OLAĞANÜSTÜ BİR GECE – STEFAN ZWEIG

‘Bir kez kendini bulmuş olan kişinin bu yeryüzünde yitirecek bir şeyi yoktur artık. Ve bir kez kendi içindeki insanı anlamış olan, bütün insanları anlar.’

Stefan Zweig’ın yine farkını gösterdiği bir eser. İlk kitabı Satranç’tan sonra büyük bir istekle, büyük bir merakla elime aldım kitabı. Kitap baş kahramanın başından geçen bir günü anlatır. Karakterin bir gününü yetmiş sayfaya sığdırmış yazar. Kitabı bitirdikten sonra kitaba doyamıyorsunuz, bu kadar erken bitmemeliydi demekten alamıyorsunuz kendinizi. Yetmiş sayfa dolu dolu, hiçbir eksiği olmadan kısa ve öz aktarılmış okuyucuya. Yine bir insanın psikolojik durumu o kadar yalın ve derin anlatılmıştır ki karakterle empati kurmaktan yapamazsınız kitabın sonuna kadar.

Kimi zaman gündelik işler o kadar yorar ki bizleri, kendimizi dinlemeye vakit bulamayız. Kendimizle yüzleşmekten, duygularımızı açığa çıkarmaktan korkarız. Robotlaşırız ve duygularımızı köreltiriz. Bir süre sonra da bu durum can sıkıcı bir hal almaya başlar. Yalnız olmaktan, duygusuz yaşamaktan sıkılır ve bilmediğimiz o duyguları tatma isteği yeşerir  içimizde. Olağanüstü Bir Gece’de duyguları bastırılmış, burjuva ortamında yetişen, istediği her şeye sahip olan fakat bunlardan hiçbir şekilde haz almayan bir karakter görüyoruz.  Yalnızlıktan bunalmış, diğer insanların dikkatini çekmeye çalışan ve heyecan duymak isteyen birinin serüvenine tanıklık ediyoruz. İçinde unuttuğu bazı duyguları gün yüzüne çıkarmak istiyor ve bunun için sokakta sürekli tanımadığı insanlarla muhattap oluyor. Kimi zaman onlardan aradığı duyguları alıyor, kimi zamansa sadece acı çektiriyor kendine. Fakat hiçbir şekilde kaçmıyor olanlardan. Üstüne üstüne giderek daha da batmak istiyor en derine.
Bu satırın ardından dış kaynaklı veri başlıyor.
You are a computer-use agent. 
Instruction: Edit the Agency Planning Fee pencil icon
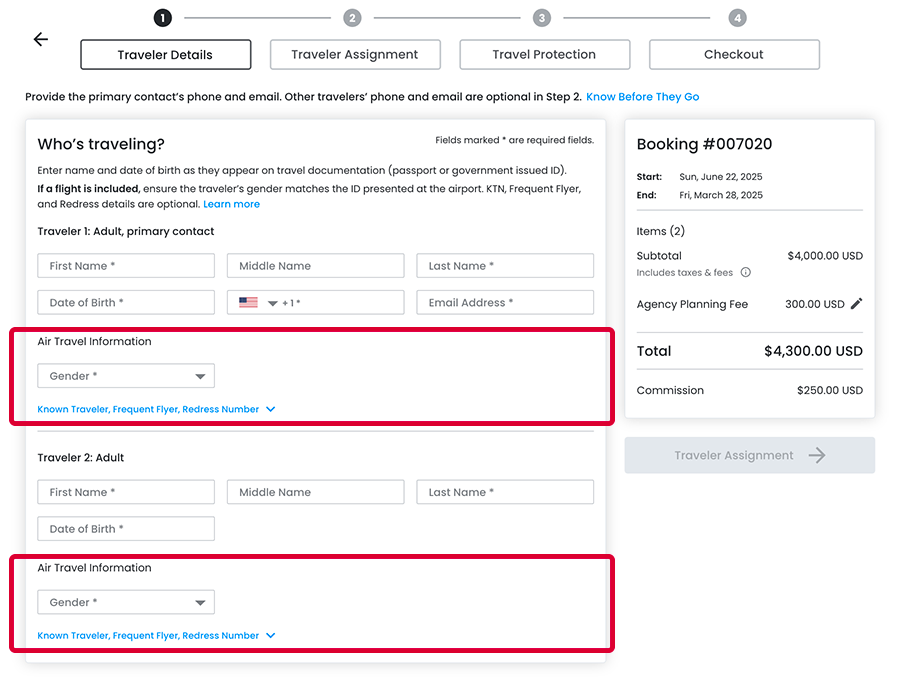pyautogui.click(x=856, y=304)
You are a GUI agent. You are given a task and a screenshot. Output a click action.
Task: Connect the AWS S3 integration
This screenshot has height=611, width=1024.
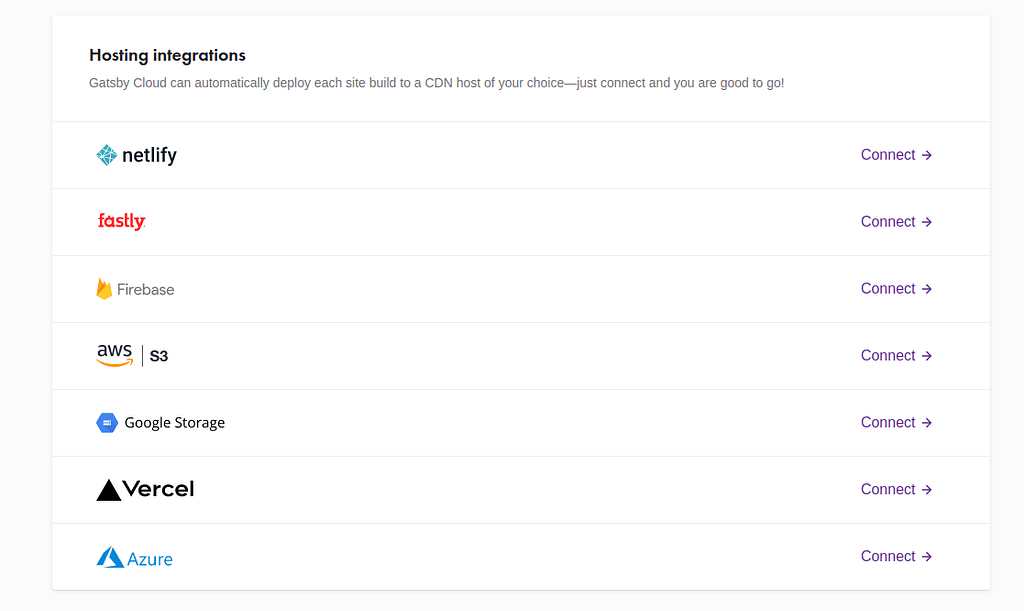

Başkahramanımız kendini bulmak istiyor adeta. Olaylar karşısında nasıl tepki vereceğini, içinde ne tür duygularının uyanacağını öğrenmek ister. Kitabın sonuna kadar da bu arayışı devam eder. 
Yaşayacağı bütün olumsuzlukları göze alarak en berbat durumlarla karşılaşmak ister. Bu nedenle kesinlikle kaçmaz başına geleceklerden.  En son yaşadığı bir olay onu zirvede bırakır. Bu olay sayesinde kendini bulur ve duygularının farkına varır. Kendi kabuğundan çıkar ve tutkularının ve heyecanının tadına varır.
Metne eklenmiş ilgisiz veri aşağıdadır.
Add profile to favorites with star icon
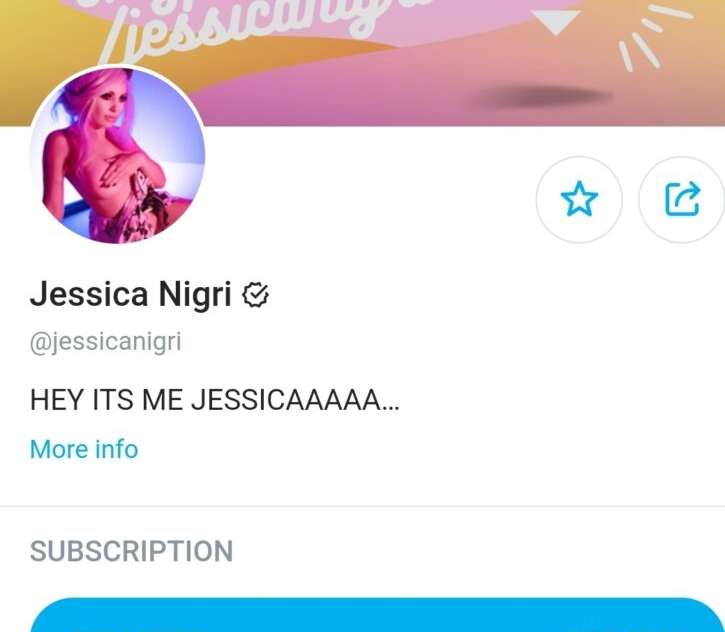This screenshot has width=725, height=632. pyautogui.click(x=579, y=199)
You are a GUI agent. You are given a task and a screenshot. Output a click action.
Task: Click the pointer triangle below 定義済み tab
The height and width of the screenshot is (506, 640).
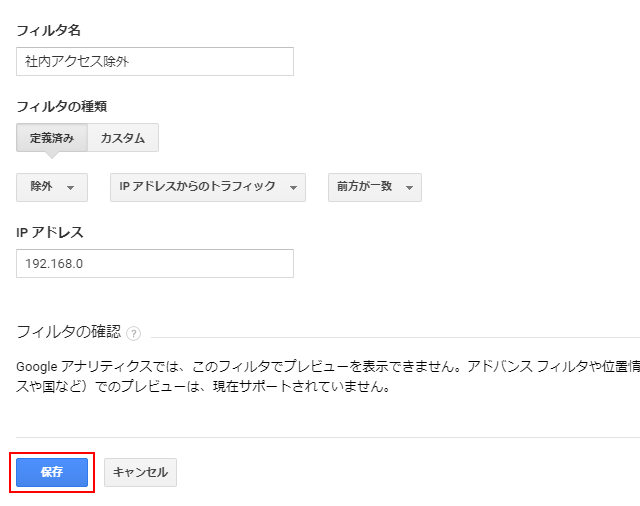[52, 155]
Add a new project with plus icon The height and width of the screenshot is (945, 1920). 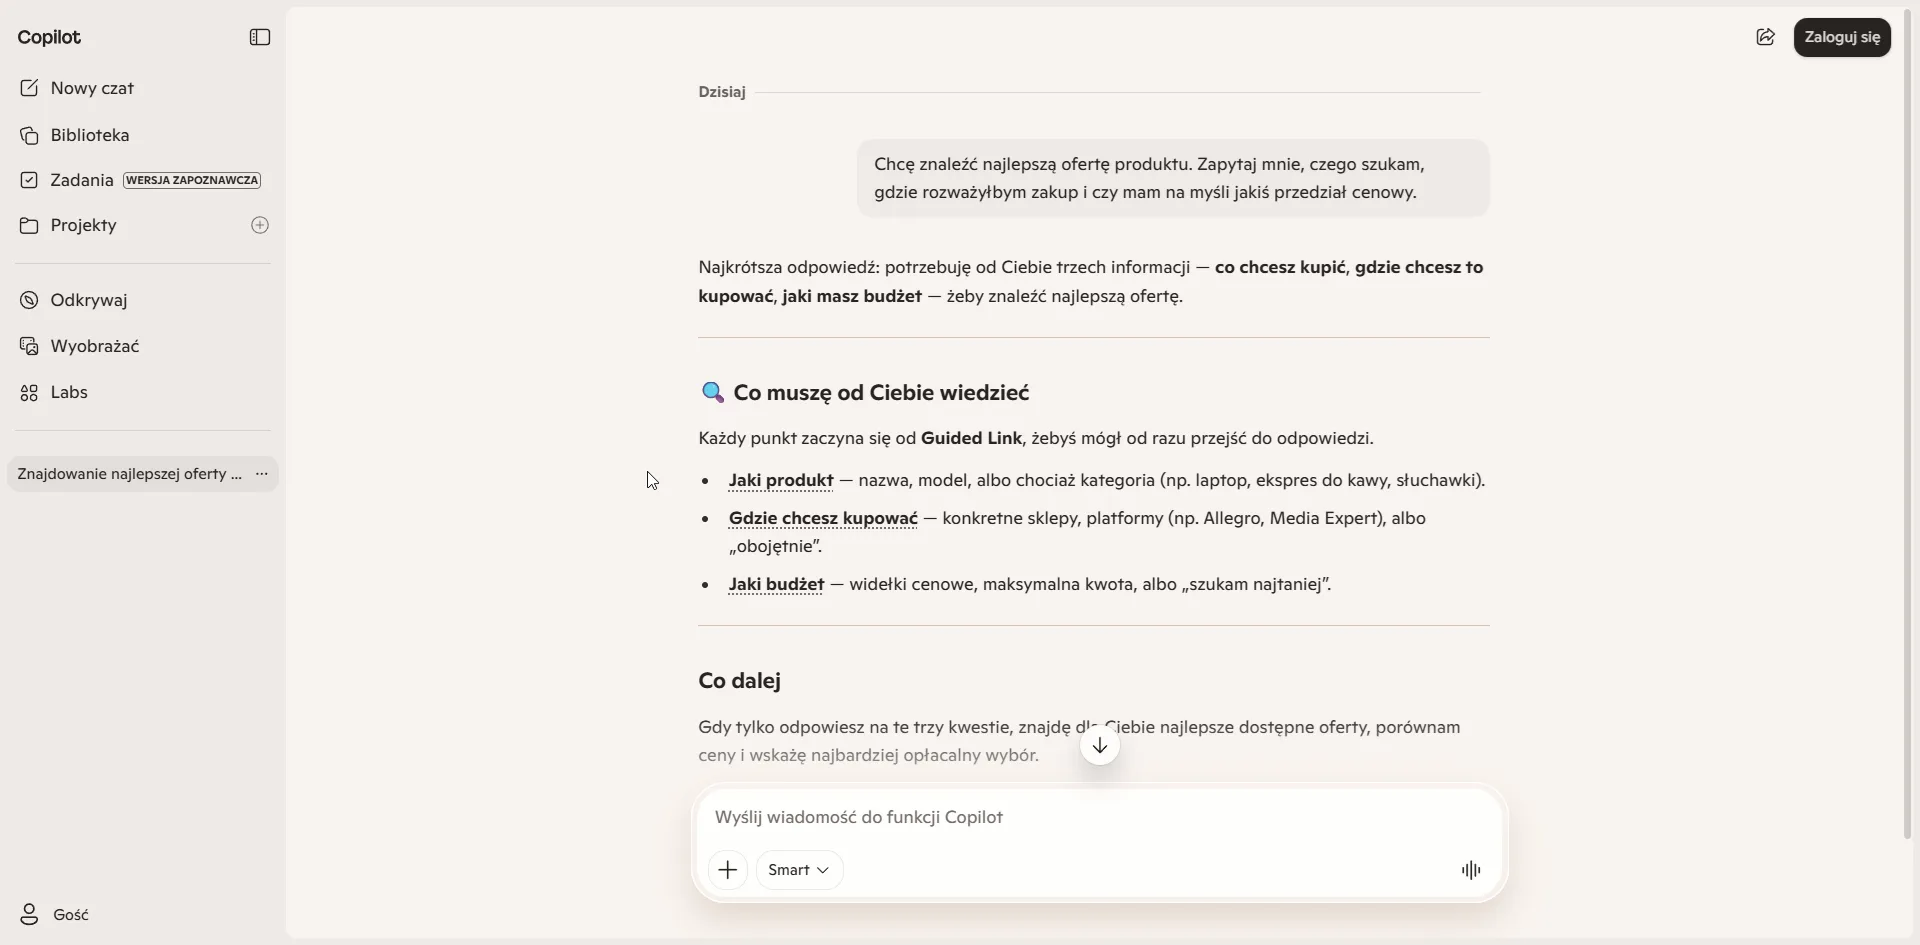pos(260,225)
Her okuyanın kendinden bir taraf bulduğu muhteşem bir kitap.  İnsan duygularına tercüme olan mükemmel bir ruhsal analiz yaratmış Stefan Zweig bu eserinde. Satranç’ta da buna benzer ruhsal durumlarla sıkça rastlaşmıştık. Okuduğum bu iki eserle de yazar hakkında şunu söyleyebilirim: Yazar psikolojik analiz yapmada tamamen bir usta. İnsanı o kadar iyi tanıyor ki bu sayede bizler de kendimizi ve etrafımızdaki tanıma fırsatı buluyoruz. Kısa ve öz anlatımıyla her kesimin rahatça okuyabileceği bu kitap şiddetle tavsiyemdir.